◆ **Problem details**:
Swap "completed row" for "finished row" in the data from the line with "The image size is (1100, 533)." up to and including the line with "point(132,7)", and repeat those lines with nothing else changed. Leave the pictures out of your answer.

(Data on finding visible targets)
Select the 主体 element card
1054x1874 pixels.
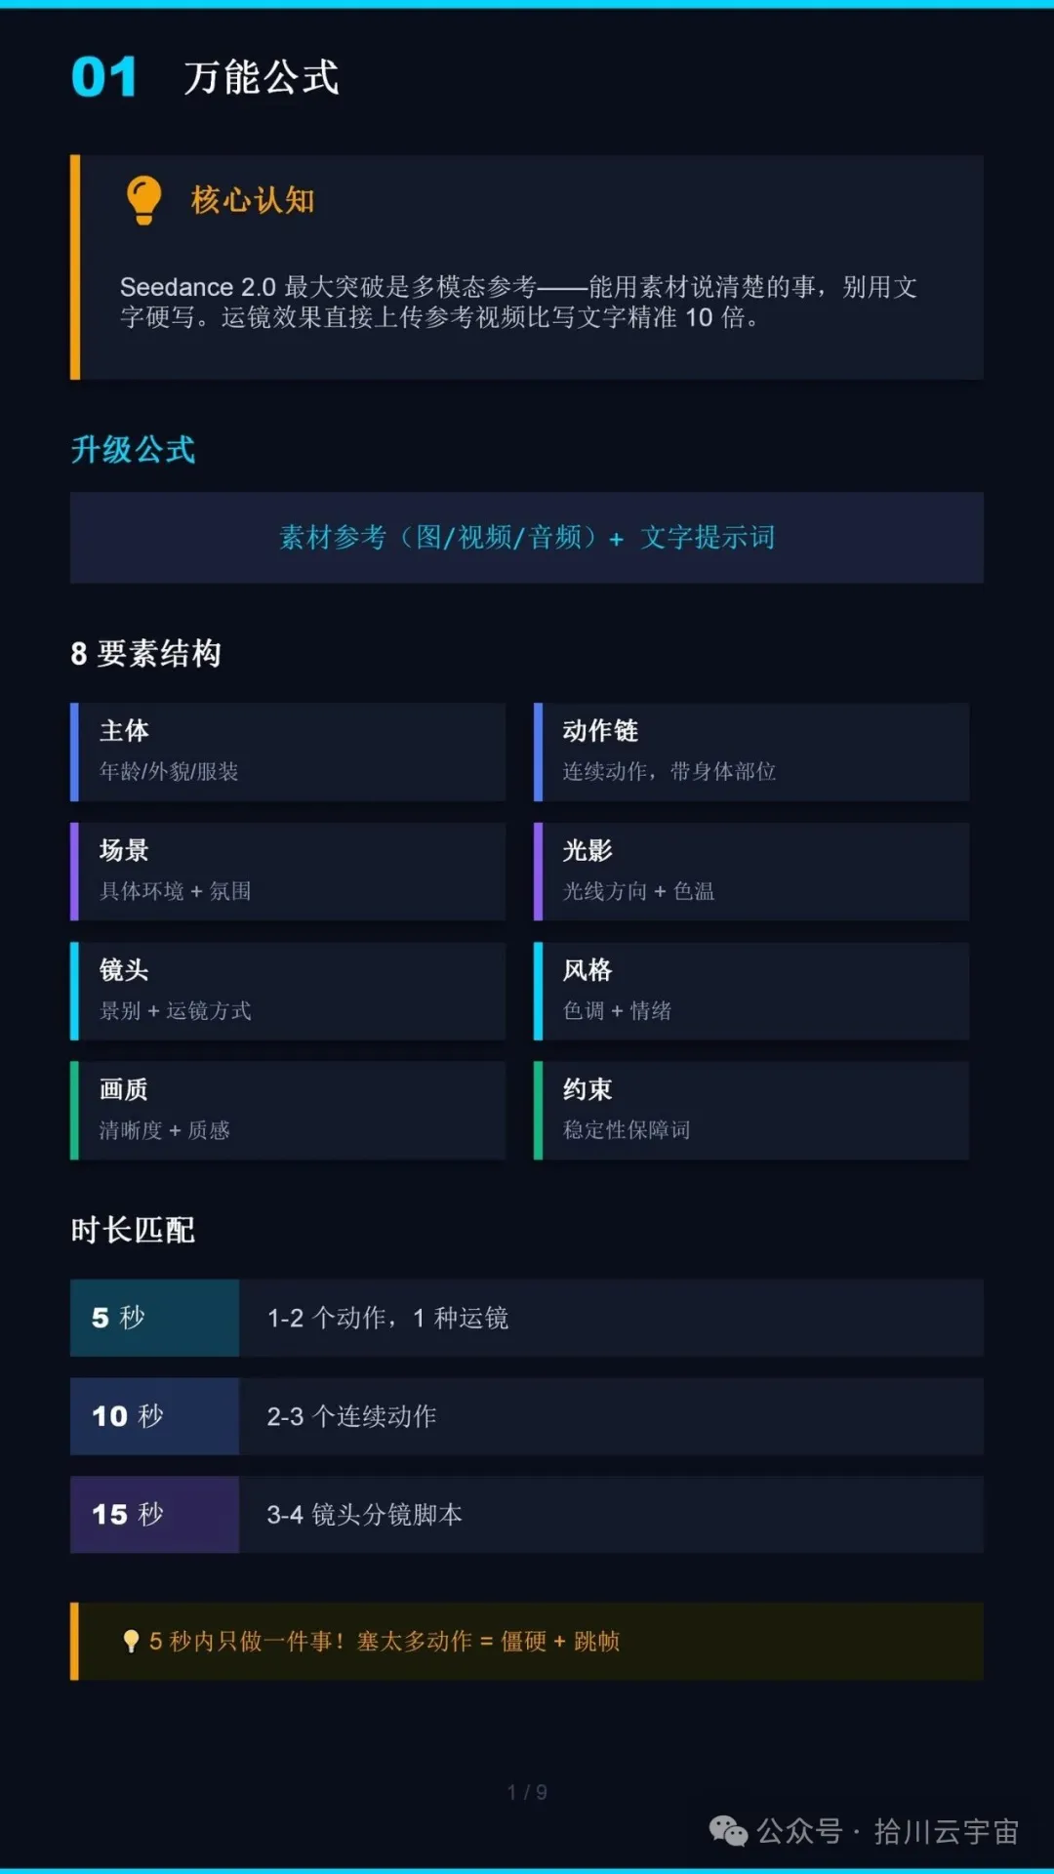[288, 752]
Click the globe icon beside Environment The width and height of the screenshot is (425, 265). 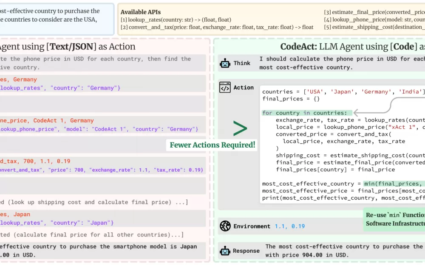coord(225,226)
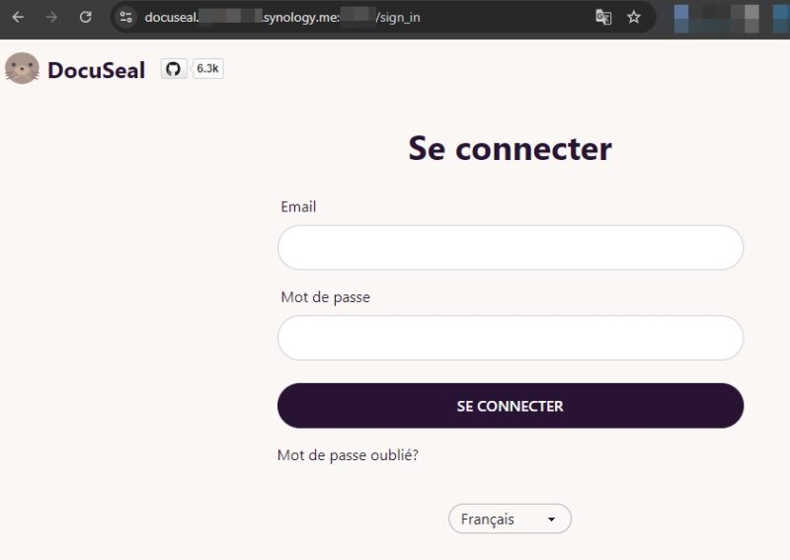Click the Email field label
Viewport: 790px width, 560px height.
tap(298, 206)
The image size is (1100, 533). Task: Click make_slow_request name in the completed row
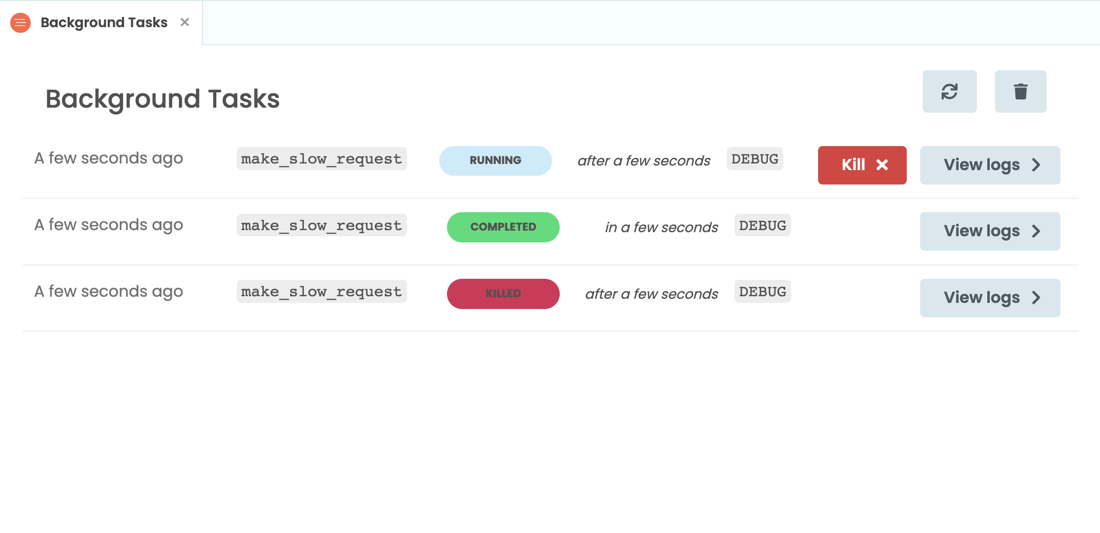pyautogui.click(x=321, y=226)
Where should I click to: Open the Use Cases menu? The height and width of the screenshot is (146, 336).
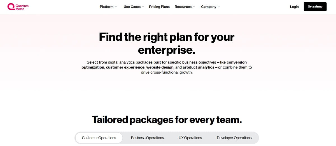point(132,7)
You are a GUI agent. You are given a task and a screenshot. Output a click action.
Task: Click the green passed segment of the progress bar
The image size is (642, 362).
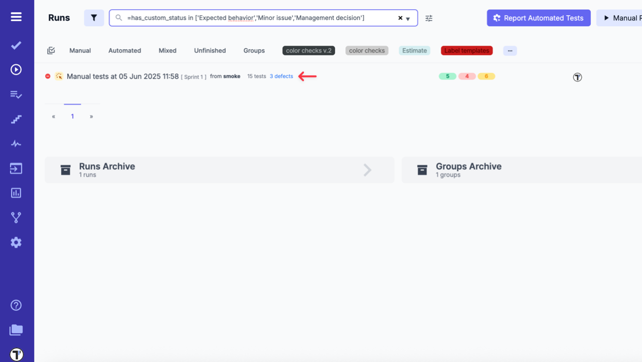tap(447, 76)
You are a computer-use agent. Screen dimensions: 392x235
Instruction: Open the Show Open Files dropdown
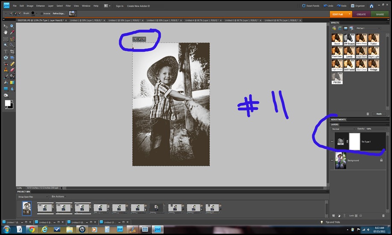coord(33,197)
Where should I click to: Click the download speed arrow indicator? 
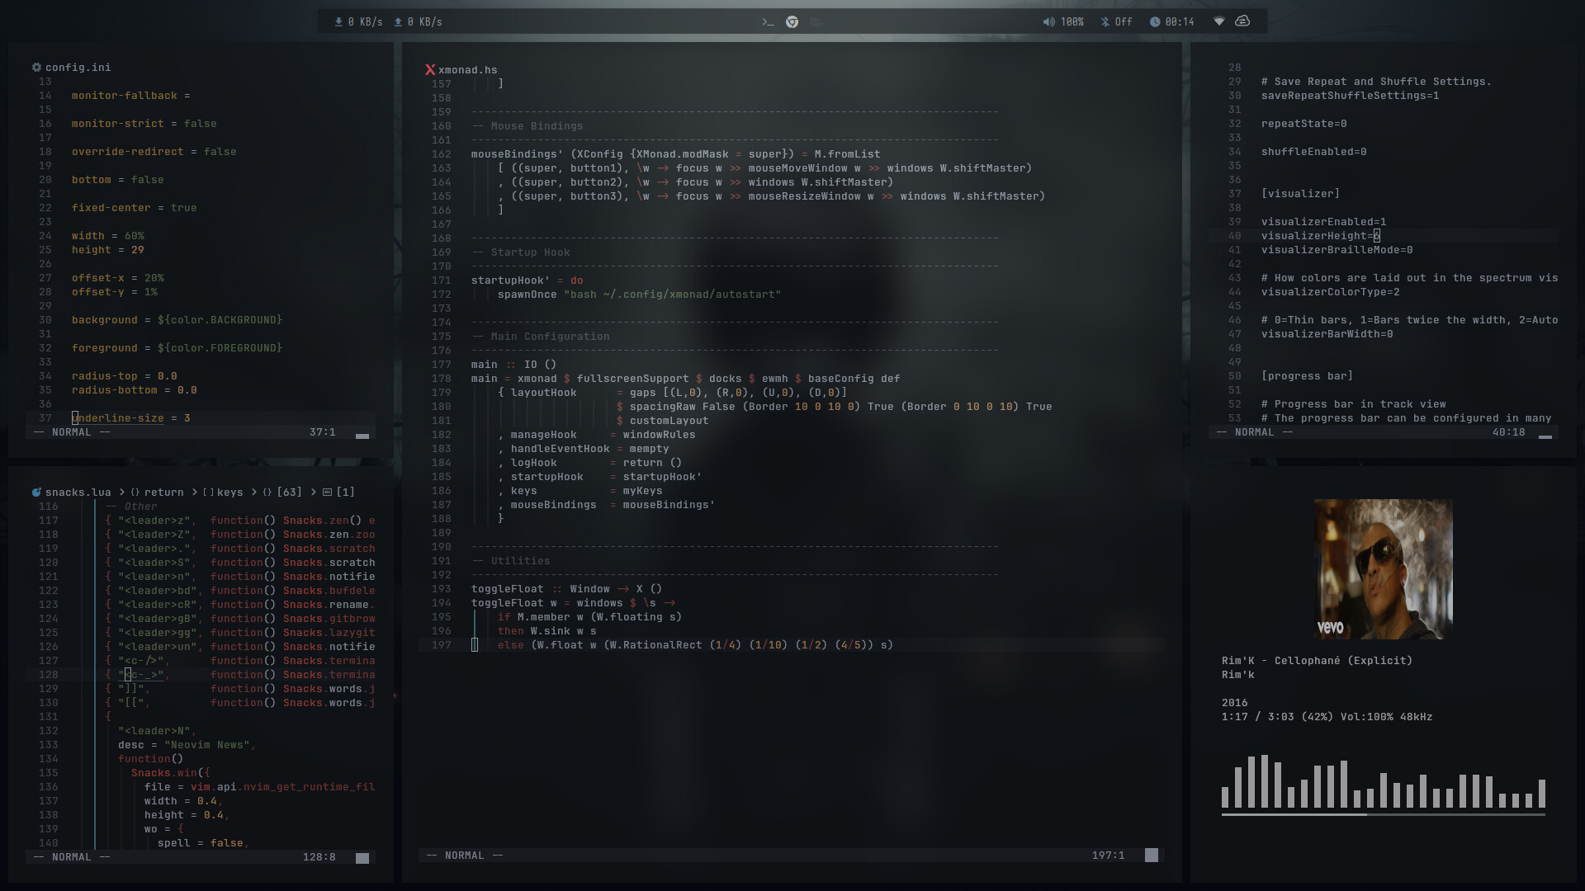pyautogui.click(x=338, y=22)
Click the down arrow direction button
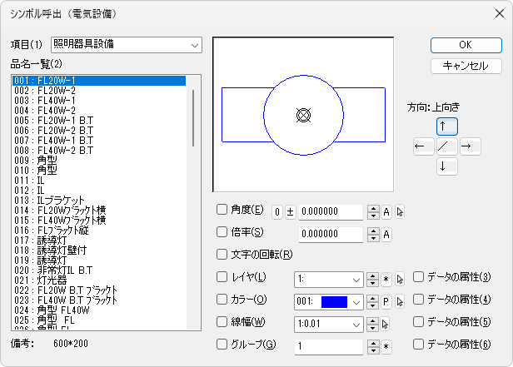 [x=446, y=166]
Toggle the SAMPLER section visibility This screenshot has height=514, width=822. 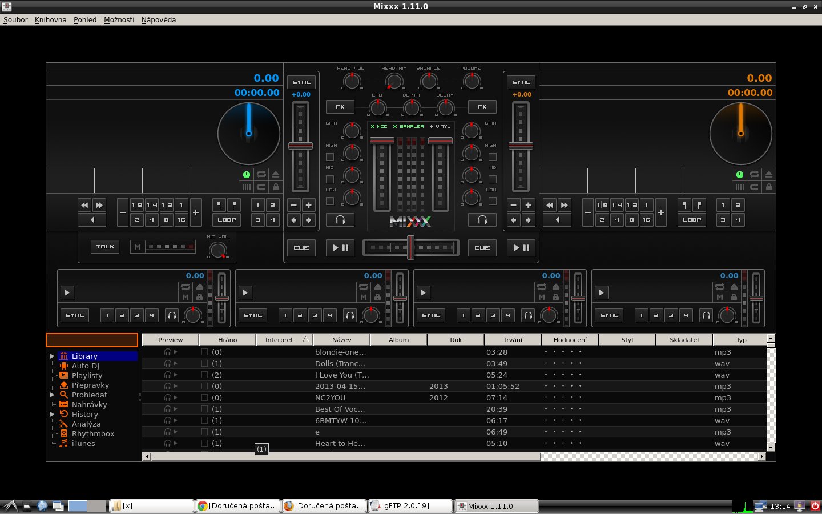408,127
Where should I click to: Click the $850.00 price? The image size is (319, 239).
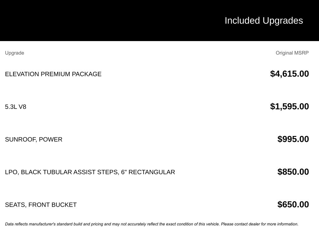coord(293,172)

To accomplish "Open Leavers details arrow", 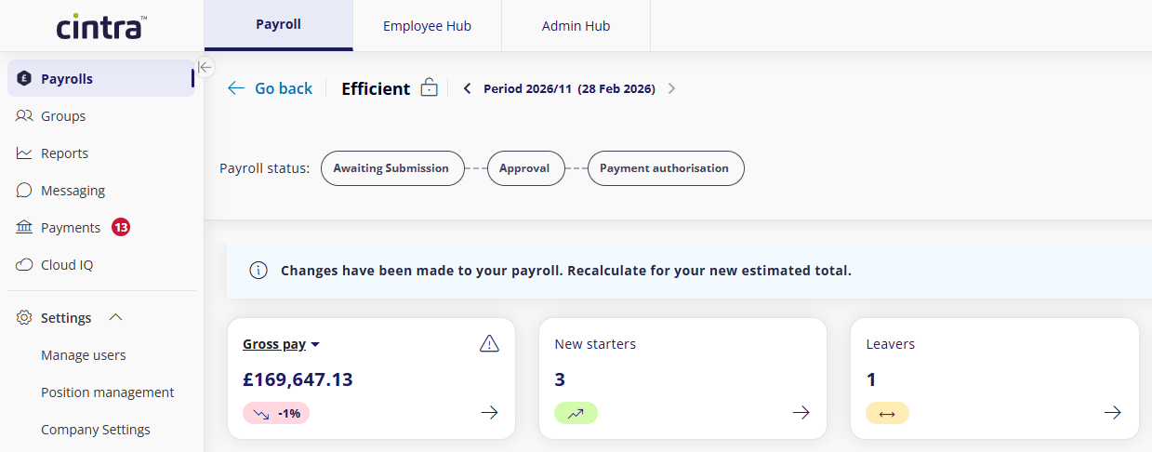I will 1112,413.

◆ **Completed task**:
The image size is (1100, 533). Task: Click make_slow_request name in the finished row
pyautogui.click(x=321, y=226)
Where should I click to: Open the Use Cases menu? The height and width of the screenshot is (146, 336).
point(132,7)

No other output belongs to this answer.